I kind of assumed that things like 'Red Asphalt' were pretty standard in American schools, given the young age at which you can get a drivers licence. Certainly when I was in highschool in the 1980s in South Africa we were shown such American movies dating to the 60's or 70's perhaps. Or maybe that IS 'Red Asphalt' and its still in circulation?
I have to say that I too find images of dead bodies and so on rather distressing and don't like it one bit. But I strongly disaprove of the common media trope that violence is fun, and nobody really gets hurt. Xena and Hercules throw people around, knock them over, and they drag themselves off, beaten.
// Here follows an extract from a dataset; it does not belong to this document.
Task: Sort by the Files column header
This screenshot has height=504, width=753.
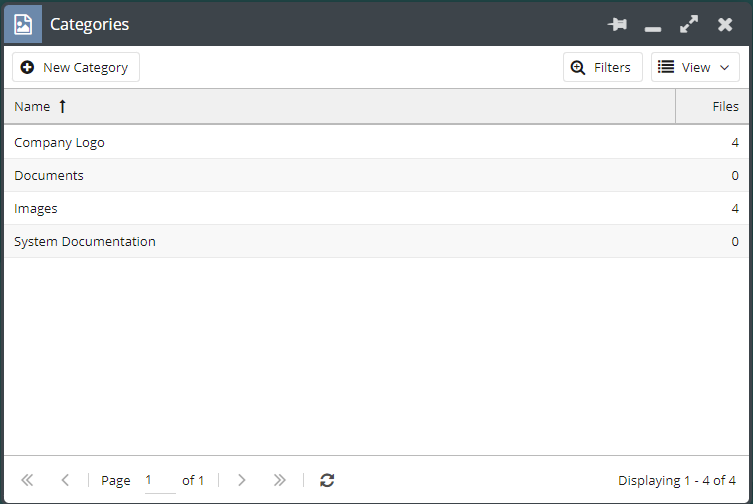Action: (725, 106)
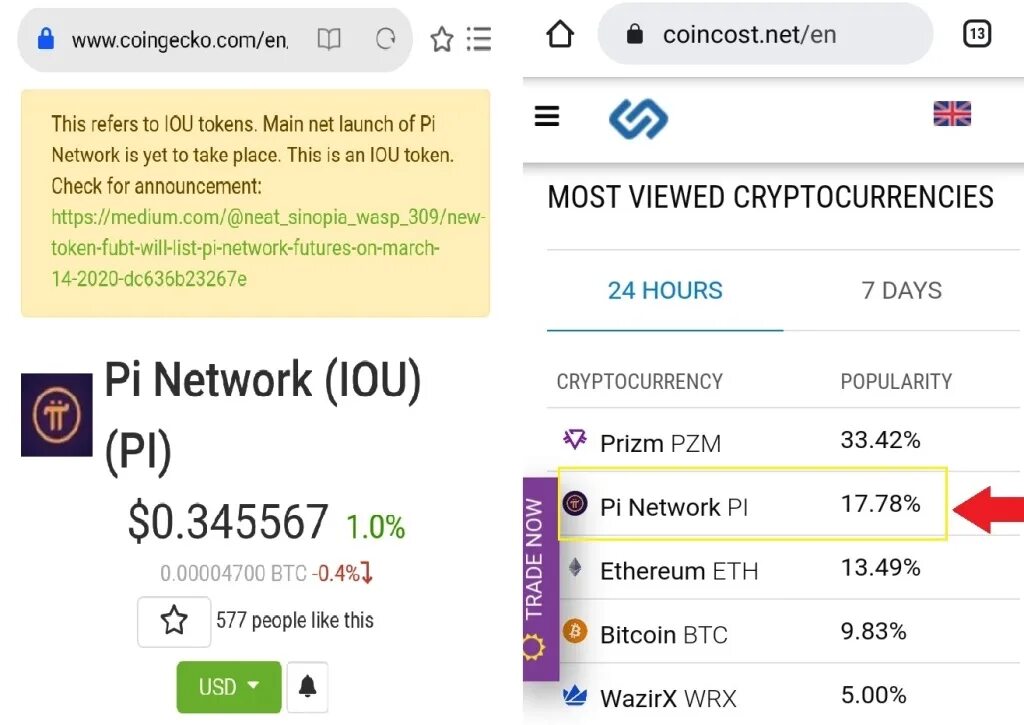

Or Perry Mason finds a body with bullethole but no blood, no bowels loosened, no smell.
Movies of course are less culpable in this regard than TV. I do think there is a role for a direct discussion of violence and its consequences given thew prevalence of clean violence on TV. Most people who grow up in aboriginal societies were exposed directly to violence, bith against human and animals. This does not, of course, make them anything like pacifists - but I do think it lends a ceertain more practical approach to violence than the moralistic tone so often seen in the modern west.
All this said, the drivers education film I did see did not prevent my friends and I from driving drunk and being involved in a very nasty smash (no fatalities though, luckily enough). People, especially young adults, are still going to need space to make their own mistakes. But I still think that some form of this is necessary is a counterpoint to the sanitisation of violence in mainstream culture.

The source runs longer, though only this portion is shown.